Task item.
Go through the data and copy each line that holds "Policy".

Supplied material.
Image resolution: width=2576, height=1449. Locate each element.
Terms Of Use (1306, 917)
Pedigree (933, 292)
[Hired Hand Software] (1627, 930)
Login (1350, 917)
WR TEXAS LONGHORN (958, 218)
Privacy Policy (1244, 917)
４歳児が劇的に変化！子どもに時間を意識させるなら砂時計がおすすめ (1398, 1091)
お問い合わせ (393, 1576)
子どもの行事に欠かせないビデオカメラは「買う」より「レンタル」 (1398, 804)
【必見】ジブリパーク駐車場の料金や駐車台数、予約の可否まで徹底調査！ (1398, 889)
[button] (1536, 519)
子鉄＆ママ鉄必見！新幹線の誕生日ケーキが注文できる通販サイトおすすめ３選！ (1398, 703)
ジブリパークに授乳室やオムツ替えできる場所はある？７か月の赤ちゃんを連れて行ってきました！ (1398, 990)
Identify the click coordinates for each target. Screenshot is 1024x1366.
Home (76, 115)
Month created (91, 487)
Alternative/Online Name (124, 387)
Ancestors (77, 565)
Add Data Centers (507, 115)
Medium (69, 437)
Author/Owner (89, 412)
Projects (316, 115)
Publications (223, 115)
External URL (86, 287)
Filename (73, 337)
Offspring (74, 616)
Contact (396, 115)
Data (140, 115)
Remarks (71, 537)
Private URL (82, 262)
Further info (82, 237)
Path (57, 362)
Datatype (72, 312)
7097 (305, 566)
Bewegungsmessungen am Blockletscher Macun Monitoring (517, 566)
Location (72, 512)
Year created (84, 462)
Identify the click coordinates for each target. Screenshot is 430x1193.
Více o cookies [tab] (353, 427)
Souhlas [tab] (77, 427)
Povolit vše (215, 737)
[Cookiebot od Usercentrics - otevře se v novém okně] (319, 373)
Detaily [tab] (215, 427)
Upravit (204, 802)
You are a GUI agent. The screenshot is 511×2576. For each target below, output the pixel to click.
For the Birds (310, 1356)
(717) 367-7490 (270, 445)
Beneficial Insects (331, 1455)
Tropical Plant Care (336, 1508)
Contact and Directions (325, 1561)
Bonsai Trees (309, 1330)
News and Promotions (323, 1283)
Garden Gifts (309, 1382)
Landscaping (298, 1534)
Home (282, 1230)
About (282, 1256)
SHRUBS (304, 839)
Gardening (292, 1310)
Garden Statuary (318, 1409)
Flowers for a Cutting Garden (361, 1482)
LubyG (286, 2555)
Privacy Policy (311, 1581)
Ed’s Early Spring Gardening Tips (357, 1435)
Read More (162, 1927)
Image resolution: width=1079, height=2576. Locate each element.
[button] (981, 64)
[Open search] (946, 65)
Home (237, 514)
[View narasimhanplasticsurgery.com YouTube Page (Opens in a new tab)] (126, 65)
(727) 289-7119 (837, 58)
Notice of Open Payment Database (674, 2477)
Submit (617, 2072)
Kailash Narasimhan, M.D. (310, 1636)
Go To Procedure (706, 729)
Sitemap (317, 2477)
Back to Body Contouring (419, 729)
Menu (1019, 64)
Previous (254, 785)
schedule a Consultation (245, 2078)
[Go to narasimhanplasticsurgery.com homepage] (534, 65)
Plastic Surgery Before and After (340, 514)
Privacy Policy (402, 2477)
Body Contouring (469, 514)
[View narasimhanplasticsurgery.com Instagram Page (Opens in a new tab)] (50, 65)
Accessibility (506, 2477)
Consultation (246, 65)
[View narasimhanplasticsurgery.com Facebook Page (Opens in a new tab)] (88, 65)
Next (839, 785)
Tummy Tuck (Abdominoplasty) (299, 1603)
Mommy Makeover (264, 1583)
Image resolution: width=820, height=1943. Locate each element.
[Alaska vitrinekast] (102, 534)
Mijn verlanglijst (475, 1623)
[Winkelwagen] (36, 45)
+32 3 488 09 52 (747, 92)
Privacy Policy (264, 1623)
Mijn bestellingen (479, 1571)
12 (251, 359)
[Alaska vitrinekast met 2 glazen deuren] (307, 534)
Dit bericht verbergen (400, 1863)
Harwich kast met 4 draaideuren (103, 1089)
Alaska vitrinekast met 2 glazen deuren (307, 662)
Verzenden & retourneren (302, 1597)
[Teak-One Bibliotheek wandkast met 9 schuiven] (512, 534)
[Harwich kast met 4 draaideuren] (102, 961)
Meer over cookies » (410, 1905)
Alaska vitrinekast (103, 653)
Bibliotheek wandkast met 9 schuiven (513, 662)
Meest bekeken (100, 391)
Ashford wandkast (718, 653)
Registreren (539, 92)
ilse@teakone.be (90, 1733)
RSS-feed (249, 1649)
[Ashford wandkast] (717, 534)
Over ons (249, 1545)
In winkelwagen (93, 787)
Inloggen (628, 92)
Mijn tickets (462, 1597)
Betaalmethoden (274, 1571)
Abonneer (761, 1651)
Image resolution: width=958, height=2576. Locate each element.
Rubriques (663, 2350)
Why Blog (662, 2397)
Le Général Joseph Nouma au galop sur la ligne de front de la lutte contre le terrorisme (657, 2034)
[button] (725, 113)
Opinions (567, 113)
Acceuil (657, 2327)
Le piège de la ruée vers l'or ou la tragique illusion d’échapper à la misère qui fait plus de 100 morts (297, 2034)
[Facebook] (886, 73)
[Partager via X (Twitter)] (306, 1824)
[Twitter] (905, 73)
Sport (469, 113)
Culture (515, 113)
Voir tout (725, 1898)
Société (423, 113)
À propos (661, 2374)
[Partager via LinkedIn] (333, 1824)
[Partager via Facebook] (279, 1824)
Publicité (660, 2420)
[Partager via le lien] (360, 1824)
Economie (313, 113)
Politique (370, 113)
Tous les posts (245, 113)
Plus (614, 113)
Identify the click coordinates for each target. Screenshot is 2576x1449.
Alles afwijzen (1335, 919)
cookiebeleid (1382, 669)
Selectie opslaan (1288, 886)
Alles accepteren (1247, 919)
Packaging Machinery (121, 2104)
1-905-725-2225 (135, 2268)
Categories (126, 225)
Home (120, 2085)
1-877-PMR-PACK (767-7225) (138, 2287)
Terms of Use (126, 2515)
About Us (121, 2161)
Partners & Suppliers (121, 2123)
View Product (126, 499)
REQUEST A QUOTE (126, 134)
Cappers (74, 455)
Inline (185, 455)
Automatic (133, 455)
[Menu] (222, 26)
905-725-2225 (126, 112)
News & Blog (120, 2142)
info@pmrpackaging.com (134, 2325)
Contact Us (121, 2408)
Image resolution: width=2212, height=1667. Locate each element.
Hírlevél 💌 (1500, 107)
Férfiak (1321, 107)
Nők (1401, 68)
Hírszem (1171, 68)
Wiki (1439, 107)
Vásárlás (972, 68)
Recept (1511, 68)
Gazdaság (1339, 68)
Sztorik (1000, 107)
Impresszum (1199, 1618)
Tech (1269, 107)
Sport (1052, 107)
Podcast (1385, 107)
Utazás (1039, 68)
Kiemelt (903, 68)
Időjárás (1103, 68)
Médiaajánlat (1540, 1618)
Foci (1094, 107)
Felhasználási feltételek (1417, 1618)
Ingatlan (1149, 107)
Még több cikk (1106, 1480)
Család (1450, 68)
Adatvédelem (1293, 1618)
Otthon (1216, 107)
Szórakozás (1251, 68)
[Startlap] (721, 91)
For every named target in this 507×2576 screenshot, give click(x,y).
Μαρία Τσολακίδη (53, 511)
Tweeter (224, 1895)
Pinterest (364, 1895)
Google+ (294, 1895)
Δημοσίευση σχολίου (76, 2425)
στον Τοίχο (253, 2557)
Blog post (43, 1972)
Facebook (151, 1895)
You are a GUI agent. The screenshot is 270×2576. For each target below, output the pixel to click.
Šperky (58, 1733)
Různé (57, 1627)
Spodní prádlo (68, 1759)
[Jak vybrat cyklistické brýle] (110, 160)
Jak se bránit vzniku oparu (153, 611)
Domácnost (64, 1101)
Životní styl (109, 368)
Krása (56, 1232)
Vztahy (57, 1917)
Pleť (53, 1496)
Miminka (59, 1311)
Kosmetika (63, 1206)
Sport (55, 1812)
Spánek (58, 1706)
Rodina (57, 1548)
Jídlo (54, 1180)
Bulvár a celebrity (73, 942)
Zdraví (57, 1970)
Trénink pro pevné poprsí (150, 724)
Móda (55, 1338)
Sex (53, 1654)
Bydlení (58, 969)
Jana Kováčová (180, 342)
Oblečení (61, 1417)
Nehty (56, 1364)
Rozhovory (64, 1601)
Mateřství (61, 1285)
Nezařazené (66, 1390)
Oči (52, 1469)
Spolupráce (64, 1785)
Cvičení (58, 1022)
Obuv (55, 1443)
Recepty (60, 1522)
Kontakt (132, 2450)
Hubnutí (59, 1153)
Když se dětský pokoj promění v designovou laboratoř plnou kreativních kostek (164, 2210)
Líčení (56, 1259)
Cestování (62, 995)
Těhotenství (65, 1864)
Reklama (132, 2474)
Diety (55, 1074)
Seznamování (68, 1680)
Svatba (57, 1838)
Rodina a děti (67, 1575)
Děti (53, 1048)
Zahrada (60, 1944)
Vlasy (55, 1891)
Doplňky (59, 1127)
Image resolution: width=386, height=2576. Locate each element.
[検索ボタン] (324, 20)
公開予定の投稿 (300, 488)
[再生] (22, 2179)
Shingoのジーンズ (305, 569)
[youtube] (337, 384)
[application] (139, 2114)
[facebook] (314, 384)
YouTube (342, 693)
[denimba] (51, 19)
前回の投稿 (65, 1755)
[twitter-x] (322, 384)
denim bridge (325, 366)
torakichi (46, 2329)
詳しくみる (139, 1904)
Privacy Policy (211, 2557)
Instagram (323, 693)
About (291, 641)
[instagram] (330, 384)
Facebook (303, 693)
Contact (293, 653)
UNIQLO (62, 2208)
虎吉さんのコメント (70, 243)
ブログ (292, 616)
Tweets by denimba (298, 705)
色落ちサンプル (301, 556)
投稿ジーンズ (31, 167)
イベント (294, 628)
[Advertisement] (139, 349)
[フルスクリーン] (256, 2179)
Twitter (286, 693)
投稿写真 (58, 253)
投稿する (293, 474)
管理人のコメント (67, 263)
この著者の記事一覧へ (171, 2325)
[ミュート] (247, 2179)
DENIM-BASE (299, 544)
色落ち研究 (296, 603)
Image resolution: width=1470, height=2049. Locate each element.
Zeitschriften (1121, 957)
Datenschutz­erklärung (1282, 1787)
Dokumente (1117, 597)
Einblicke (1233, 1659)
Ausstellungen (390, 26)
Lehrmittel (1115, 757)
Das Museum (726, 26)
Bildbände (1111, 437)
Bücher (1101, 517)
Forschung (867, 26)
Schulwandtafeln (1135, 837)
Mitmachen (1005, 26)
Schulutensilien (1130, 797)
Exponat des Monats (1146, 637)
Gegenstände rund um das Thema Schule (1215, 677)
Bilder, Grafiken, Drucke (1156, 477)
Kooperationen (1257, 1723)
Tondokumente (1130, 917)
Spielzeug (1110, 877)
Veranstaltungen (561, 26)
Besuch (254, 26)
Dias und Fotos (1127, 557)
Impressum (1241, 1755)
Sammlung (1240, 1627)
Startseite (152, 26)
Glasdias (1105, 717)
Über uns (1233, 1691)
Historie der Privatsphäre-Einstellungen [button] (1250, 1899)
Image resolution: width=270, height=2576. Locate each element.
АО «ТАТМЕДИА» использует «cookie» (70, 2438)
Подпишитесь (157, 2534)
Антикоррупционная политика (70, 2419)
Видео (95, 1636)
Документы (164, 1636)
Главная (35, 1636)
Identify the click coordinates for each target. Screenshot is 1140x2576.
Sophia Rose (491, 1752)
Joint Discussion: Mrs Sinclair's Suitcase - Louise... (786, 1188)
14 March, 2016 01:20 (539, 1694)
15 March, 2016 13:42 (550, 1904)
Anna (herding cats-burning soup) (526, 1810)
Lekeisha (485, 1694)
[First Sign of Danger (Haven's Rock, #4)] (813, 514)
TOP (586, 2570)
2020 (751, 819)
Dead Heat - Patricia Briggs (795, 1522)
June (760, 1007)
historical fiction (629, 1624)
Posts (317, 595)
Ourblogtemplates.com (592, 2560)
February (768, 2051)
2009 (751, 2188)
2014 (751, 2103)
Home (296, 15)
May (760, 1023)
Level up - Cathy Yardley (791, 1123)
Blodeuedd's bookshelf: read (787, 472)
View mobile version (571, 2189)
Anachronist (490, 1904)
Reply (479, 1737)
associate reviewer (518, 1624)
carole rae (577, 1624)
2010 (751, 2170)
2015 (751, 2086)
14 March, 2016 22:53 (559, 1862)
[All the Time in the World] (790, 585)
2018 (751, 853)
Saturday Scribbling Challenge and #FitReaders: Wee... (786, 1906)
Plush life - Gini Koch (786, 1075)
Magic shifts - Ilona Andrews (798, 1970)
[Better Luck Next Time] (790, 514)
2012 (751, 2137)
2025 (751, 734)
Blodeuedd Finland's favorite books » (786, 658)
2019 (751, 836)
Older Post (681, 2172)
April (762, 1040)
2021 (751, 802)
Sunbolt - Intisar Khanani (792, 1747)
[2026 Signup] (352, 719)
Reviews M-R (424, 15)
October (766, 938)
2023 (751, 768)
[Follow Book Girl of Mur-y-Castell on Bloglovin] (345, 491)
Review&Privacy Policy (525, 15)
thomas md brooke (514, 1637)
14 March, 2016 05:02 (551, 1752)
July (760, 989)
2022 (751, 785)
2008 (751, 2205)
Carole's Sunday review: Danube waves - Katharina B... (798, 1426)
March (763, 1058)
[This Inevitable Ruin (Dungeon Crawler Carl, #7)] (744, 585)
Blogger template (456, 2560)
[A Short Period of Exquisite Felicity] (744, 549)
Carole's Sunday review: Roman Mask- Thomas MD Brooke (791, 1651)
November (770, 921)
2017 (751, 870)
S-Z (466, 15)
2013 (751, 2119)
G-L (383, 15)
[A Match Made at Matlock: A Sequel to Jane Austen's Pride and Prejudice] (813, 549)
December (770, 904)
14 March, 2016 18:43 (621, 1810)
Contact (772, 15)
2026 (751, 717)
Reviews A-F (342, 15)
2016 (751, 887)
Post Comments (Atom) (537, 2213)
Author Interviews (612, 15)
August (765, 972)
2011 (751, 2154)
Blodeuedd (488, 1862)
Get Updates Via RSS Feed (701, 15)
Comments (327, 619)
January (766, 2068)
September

Response.
Privacy Policy (1244, 917)
Privacy Policy (311, 1581)
Privacy Policy (402, 2477)
Privacy Policy (264, 1623)
Privacy Policy (211, 2557)
Review&Privacy Policy (525, 15)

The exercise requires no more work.